**TASK BRIEF**
Report each line of the data that contains the string "number".

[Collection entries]
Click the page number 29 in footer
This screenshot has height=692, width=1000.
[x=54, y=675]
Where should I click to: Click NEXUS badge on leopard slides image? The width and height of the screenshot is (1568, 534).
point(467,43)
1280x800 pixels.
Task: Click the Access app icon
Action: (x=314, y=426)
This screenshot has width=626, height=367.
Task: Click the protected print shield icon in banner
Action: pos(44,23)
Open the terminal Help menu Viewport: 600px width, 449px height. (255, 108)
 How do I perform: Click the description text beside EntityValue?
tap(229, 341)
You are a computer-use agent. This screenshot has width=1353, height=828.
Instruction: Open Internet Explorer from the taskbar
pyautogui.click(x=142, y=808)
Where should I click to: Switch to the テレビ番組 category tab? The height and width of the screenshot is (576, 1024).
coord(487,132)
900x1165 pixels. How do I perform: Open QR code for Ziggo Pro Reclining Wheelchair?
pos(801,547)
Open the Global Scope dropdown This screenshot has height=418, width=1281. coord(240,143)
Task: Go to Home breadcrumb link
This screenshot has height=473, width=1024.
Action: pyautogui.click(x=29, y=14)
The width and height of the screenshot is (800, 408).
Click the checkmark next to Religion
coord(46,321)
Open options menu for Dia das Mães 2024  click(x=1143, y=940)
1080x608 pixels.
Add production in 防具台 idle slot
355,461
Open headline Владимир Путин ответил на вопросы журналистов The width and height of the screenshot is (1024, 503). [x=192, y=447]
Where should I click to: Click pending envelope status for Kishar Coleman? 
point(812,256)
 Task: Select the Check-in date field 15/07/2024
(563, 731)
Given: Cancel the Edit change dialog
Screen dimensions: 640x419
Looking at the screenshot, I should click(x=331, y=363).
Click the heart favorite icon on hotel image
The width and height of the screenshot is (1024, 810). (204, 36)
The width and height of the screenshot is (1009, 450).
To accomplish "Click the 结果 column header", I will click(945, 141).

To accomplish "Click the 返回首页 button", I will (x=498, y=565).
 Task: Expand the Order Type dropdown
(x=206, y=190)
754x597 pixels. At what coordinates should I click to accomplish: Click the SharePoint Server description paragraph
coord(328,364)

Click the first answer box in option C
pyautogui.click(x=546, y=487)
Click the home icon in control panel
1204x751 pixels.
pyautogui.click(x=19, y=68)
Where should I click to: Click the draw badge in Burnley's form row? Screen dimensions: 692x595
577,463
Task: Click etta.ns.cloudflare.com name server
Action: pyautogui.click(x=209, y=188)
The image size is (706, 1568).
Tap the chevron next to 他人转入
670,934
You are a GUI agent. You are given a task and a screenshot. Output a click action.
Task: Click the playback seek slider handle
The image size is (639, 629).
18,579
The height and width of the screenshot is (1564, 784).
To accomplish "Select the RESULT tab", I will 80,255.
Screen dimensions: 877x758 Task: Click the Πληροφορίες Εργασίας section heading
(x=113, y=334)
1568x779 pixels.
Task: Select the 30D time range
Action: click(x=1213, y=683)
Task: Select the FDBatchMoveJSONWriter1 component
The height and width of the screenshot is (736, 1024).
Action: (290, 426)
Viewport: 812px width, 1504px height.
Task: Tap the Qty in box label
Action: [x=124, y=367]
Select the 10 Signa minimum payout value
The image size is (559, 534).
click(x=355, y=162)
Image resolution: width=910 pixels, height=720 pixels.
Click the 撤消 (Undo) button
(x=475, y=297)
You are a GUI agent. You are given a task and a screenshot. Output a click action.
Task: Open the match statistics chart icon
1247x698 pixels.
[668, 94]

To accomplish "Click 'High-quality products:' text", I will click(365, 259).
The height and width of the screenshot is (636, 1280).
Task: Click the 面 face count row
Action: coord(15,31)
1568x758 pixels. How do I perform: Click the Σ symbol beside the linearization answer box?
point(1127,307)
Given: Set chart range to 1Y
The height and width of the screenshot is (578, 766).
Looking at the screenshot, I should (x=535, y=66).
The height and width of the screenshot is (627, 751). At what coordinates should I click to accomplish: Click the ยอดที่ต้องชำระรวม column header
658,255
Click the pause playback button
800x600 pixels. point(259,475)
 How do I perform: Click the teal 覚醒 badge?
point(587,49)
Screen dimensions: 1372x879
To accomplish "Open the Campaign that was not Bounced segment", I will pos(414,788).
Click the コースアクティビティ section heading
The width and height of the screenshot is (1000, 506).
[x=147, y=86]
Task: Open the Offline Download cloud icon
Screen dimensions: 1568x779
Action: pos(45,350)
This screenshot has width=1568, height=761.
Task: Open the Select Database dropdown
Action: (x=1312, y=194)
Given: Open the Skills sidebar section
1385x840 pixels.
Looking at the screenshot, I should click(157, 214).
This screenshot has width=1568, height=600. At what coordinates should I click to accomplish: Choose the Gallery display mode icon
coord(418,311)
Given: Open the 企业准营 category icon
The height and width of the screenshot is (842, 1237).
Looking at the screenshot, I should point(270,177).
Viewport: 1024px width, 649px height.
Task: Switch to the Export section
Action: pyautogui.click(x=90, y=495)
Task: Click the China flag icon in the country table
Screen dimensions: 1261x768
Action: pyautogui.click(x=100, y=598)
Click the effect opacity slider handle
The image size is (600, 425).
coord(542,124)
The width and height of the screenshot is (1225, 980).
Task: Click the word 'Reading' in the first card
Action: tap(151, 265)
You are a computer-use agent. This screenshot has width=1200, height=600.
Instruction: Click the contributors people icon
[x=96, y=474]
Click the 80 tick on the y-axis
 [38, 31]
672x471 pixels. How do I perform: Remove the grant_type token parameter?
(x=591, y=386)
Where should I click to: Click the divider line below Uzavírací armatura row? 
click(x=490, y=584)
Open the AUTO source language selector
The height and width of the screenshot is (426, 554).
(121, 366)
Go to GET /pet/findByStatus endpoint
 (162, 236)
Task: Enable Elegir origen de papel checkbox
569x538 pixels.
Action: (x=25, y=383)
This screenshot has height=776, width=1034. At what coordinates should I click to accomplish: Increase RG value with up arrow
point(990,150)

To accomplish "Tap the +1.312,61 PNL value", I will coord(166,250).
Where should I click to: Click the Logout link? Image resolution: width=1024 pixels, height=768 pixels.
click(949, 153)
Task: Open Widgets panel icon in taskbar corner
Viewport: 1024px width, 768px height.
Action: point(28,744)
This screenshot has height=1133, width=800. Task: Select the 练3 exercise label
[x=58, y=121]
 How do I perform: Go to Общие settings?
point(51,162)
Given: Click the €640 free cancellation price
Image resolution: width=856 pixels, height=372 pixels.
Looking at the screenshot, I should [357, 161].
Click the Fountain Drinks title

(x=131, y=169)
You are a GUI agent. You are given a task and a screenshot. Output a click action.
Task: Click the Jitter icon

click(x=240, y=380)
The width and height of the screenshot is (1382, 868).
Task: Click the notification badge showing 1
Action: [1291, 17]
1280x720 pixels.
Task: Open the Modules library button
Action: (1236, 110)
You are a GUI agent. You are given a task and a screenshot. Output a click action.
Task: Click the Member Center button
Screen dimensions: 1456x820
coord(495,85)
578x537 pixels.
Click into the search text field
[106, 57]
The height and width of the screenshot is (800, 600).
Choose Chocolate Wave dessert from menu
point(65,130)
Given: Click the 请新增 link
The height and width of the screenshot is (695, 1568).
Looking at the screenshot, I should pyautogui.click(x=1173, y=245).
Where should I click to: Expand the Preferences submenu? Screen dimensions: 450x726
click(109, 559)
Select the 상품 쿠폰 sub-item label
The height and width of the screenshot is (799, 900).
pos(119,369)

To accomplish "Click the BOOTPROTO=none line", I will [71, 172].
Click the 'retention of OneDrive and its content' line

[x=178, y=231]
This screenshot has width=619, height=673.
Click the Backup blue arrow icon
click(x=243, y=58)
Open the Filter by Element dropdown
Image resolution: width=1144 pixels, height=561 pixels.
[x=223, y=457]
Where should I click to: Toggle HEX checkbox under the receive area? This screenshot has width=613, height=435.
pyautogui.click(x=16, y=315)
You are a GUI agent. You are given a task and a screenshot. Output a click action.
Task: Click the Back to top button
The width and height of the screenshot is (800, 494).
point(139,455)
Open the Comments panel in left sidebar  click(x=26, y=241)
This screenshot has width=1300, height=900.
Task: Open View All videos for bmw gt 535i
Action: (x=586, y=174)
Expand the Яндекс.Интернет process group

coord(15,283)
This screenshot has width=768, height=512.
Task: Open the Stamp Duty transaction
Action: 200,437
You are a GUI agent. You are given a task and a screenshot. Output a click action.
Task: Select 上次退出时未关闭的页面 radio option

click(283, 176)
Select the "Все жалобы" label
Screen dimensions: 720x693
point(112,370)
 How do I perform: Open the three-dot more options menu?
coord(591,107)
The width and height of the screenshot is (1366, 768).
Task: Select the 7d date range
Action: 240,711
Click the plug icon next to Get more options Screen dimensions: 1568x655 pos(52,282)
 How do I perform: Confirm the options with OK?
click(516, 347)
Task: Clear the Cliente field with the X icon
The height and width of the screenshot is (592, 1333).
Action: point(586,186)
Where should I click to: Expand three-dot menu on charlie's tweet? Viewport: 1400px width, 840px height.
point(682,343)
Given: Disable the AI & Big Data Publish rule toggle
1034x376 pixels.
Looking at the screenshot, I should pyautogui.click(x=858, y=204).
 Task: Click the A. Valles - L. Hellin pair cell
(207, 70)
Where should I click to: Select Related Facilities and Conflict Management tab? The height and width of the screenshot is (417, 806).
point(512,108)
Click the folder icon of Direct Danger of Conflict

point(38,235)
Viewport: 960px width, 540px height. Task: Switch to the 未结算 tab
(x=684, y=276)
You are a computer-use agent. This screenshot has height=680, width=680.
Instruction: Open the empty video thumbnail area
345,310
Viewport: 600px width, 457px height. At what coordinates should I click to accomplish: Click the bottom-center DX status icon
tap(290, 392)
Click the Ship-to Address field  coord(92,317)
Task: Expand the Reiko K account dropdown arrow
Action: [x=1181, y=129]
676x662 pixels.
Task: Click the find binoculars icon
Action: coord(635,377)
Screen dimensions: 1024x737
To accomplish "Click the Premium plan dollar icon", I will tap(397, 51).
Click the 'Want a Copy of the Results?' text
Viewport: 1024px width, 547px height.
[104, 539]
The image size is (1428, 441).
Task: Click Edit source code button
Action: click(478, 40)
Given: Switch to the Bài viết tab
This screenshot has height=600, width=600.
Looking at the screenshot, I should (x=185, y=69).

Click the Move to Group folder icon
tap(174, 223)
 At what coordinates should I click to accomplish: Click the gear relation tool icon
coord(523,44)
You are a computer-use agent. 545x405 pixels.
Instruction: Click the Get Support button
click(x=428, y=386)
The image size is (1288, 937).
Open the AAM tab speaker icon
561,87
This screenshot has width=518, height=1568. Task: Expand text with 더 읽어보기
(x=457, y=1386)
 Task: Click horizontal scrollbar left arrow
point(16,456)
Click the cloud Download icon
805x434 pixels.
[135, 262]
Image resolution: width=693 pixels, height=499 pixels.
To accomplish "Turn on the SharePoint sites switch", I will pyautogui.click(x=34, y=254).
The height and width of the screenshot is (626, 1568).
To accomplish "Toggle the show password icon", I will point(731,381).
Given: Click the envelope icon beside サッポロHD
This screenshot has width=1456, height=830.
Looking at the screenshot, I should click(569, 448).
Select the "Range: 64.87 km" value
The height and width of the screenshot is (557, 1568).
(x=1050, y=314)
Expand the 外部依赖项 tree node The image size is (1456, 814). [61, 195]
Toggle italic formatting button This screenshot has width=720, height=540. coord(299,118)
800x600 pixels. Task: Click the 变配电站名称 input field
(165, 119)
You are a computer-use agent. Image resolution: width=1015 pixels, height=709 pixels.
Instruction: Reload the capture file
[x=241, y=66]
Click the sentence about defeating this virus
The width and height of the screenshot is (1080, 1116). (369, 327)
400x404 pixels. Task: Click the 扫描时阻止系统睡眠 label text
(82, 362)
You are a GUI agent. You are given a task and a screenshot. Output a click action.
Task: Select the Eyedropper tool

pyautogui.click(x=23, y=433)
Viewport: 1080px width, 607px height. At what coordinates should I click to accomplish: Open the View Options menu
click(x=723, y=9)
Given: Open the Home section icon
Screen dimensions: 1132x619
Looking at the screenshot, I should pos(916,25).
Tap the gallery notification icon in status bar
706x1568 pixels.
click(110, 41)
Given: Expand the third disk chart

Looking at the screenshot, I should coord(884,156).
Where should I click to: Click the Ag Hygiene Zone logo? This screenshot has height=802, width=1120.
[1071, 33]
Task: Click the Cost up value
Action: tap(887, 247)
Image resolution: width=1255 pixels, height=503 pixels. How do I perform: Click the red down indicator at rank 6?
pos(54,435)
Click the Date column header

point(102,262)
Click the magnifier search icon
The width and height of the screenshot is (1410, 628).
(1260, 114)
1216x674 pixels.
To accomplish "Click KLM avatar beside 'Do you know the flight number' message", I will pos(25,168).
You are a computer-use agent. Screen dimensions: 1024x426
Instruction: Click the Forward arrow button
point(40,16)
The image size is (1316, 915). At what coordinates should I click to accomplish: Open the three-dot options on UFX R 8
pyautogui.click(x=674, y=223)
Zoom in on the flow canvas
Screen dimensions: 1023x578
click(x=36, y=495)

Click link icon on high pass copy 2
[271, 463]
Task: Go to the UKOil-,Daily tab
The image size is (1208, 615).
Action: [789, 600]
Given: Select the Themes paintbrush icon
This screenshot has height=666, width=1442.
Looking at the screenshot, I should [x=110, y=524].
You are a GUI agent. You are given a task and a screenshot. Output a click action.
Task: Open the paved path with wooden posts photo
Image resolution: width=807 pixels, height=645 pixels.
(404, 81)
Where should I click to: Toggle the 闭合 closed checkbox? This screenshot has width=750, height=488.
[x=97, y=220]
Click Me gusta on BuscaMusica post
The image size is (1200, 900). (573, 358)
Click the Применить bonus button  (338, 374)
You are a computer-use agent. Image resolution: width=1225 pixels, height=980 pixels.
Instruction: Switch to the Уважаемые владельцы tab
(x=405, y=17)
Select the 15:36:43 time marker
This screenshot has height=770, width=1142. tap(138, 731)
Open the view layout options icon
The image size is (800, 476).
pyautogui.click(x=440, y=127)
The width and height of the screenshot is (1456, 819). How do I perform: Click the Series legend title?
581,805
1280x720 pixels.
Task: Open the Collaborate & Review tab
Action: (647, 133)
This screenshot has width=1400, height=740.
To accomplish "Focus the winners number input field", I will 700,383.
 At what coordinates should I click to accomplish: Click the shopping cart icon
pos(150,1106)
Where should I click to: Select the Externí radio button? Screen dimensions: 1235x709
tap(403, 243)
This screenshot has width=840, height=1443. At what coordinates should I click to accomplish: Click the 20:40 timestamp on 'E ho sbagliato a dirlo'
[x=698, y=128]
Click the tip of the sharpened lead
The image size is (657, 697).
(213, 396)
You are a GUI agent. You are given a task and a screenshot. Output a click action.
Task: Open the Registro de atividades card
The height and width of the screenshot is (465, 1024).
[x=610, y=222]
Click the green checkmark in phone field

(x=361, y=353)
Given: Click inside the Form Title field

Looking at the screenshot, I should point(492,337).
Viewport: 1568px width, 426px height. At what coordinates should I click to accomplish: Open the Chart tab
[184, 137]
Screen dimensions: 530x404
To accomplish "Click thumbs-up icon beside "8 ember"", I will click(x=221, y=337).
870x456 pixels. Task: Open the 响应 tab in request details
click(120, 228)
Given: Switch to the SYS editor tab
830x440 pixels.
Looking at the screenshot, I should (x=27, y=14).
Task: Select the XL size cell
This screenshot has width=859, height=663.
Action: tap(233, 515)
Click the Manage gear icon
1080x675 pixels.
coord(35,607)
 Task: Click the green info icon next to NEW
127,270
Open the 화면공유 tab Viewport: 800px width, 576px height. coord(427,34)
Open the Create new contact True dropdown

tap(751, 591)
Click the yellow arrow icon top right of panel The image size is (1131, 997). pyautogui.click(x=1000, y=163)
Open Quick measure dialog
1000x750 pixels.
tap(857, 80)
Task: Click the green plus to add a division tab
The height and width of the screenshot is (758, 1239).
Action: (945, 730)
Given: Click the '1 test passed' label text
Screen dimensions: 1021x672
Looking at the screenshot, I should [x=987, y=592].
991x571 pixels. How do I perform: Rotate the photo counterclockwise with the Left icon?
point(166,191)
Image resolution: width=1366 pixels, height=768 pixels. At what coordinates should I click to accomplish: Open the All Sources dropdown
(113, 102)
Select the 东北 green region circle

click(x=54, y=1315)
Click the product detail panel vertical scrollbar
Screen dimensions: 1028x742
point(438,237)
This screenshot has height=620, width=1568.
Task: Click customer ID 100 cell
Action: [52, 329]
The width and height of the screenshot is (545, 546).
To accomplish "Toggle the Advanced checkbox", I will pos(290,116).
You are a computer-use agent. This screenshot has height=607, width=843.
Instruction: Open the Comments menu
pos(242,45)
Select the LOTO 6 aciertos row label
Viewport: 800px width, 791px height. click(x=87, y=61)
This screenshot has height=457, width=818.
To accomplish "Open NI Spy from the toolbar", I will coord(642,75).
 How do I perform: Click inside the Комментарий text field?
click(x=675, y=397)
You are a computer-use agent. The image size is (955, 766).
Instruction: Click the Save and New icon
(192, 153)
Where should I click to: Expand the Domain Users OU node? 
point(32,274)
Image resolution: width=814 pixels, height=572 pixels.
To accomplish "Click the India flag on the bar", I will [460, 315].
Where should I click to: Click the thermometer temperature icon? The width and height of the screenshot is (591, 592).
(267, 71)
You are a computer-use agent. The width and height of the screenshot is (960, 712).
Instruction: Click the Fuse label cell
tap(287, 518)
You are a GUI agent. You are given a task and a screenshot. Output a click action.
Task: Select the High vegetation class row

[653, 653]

**RESULT OF THIS TASK**
Click the page number 29 in footer
To accomplish "Click KLM avatar beside 'Do you know the flight number' message", I will pos(25,168).
To accomplish "Focus the winners number input field", I will 700,383.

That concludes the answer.